**ЗАДАНИЕ**. Перепишите записи от строки с «The image size is (1499, 812).» до строки с «tap(135, 75)» включительно, заменив «sidebar» на «navigation menu» и ничего больше не меняя.

**ИСХОДНЫЕ ЗАПИСИ**.

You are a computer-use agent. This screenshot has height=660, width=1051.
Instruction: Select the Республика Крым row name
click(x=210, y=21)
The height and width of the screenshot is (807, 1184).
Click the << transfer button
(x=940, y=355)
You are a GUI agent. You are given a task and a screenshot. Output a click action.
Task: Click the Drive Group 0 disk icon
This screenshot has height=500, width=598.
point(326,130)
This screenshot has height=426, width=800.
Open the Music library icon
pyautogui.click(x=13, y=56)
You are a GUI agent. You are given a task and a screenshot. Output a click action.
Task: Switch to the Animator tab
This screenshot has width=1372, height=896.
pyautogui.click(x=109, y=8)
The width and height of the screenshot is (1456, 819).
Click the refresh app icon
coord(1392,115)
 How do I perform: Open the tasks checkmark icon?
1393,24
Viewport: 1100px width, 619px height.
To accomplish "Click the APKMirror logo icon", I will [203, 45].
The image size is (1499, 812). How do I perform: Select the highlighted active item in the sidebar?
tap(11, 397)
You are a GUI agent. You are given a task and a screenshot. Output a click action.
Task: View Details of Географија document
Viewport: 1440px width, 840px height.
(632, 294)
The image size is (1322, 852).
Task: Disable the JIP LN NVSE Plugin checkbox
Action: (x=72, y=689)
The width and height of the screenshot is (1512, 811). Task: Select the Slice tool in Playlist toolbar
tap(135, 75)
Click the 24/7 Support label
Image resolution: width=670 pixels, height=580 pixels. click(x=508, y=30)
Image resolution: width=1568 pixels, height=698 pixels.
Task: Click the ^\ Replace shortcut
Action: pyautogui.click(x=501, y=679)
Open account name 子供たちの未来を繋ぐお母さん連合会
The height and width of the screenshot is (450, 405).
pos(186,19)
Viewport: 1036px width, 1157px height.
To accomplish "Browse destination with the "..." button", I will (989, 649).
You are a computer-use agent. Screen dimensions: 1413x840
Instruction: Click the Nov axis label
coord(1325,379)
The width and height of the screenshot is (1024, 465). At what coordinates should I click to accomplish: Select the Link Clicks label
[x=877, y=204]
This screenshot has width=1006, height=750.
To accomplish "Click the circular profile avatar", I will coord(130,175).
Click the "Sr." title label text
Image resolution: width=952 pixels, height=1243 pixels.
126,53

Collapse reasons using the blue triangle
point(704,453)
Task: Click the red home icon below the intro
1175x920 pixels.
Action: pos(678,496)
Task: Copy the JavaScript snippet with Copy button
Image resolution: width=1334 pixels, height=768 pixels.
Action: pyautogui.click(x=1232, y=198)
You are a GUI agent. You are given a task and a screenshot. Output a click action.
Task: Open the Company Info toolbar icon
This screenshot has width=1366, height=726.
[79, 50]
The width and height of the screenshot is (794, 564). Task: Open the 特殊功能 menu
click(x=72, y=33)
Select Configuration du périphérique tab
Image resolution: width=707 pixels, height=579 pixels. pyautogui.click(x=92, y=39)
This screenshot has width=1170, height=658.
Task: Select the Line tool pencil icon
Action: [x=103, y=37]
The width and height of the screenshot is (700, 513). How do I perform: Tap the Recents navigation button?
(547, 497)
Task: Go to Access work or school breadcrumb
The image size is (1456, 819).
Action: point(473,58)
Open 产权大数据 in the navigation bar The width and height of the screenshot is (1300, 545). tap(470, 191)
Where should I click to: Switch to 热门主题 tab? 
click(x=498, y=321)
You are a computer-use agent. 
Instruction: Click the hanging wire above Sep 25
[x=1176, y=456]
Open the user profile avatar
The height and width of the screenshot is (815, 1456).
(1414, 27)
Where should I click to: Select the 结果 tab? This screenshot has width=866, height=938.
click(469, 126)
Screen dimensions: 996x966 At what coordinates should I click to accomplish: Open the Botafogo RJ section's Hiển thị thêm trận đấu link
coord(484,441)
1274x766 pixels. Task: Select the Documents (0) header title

**РЕЗУЛЬТАТ**.
The image size is (1499, 812). How do I perform: Select the highlighted active item in the navigation menu?
tap(11, 397)
You are a GUI agent. You are given a task and a screenshot. Output a click action.
Task: View Details of Географија document
Viewport: 1440px width, 840px height.
(632, 294)
The image size is (1322, 852).
Task: Disable the JIP LN NVSE Plugin checkbox
Action: (x=72, y=689)
The width and height of the screenshot is (1512, 811). Task: Select the Slice tool in Playlist toolbar
tap(135, 75)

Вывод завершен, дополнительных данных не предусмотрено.